▶ **原文**:
____________________
[LeetCode]149. Max Points on a Line

0. 问题地址

https://leetcode.com/problems/max-points-on-a-line/

1. 问题简述

给定n个二位坐标点，求最多的处于同一直线的点的个数

2. 解题思路

暴力。O(n*n*log(n))，记录所有点对的斜率（横坐标相同的话记为inf），记录对于一个点。求得包含此点的点对斜率出现的频次最大值，最终求得结果。

3. 题解代码

class Point(object):
def __init__(self, a=0, b=0):
self.x = a
self.y = b

def get_slope(a, b):
if a.x == b.x:
return float('inf')
return float(a.y - b.y) / (a.x - b.x)

class Solution(object):
def maxPoints(self, points):
"""
:type points: List[Point]
:rtype: int
"""
size = len(points) # size(len) of points
if size <= 2: return size
pos = [1 for _ in points] # every position with same initial value 1

# handle same coordinates(same position)
____________________
▶ **所给资料**:
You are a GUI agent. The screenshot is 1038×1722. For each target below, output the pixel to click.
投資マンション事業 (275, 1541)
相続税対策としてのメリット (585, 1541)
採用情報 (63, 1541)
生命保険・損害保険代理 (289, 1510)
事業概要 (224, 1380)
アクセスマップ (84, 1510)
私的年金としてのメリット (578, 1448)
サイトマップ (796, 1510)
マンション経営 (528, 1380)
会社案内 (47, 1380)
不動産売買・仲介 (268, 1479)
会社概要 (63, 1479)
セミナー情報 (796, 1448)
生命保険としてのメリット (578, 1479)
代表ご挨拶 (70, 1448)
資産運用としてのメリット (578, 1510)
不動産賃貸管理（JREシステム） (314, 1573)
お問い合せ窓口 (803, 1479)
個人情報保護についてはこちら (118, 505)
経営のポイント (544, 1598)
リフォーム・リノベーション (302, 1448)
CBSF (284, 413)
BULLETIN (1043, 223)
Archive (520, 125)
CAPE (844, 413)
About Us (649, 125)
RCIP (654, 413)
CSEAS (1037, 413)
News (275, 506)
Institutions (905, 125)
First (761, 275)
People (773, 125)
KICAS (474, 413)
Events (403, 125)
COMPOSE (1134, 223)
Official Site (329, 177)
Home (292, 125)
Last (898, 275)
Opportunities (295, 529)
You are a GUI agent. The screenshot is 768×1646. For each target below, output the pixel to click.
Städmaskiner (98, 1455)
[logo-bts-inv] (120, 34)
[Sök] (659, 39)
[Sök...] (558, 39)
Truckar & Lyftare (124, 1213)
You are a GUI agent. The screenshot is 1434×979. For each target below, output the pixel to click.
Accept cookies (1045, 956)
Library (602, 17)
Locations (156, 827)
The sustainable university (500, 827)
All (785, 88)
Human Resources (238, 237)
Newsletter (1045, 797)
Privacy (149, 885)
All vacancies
____________________
▶ **待办任务**:
(1) 请根据这篇题解回答下列问题：
(a) 问题简述中给定的是什么？
(b) 解题思路中，横坐标相同的点对，其斜率记为什么？
(c) 代码中当点的个数小于等于2时，函数返回什么？
(2) 请把这篇题解中从"[LeetCode]149. Max Points"到"的频次最大值，最终求得结果。"的这一段原样抄写下来。
上述资料取自另一出处。

▶ **解答列表**:
(1)
(a) n个二位坐标点。
(b) 记为inf。
(c) 返回size，即点的个数。

(2)
[LeetCode]149. Max Points on a Line

0. 问题地址

https://leetcode.com/problems/max-points-on-a-line/

1. 问题简述

给定n个二位坐标点，求最多的处于同一直线的点的个数

2. 解题思路

暴力。O(n*n*log(n))，记录所有点对的斜率（横坐标相同的话记为inf），记录对于一个点。求得包含此点的点对斜率出现的频次最大值，最终求得结果。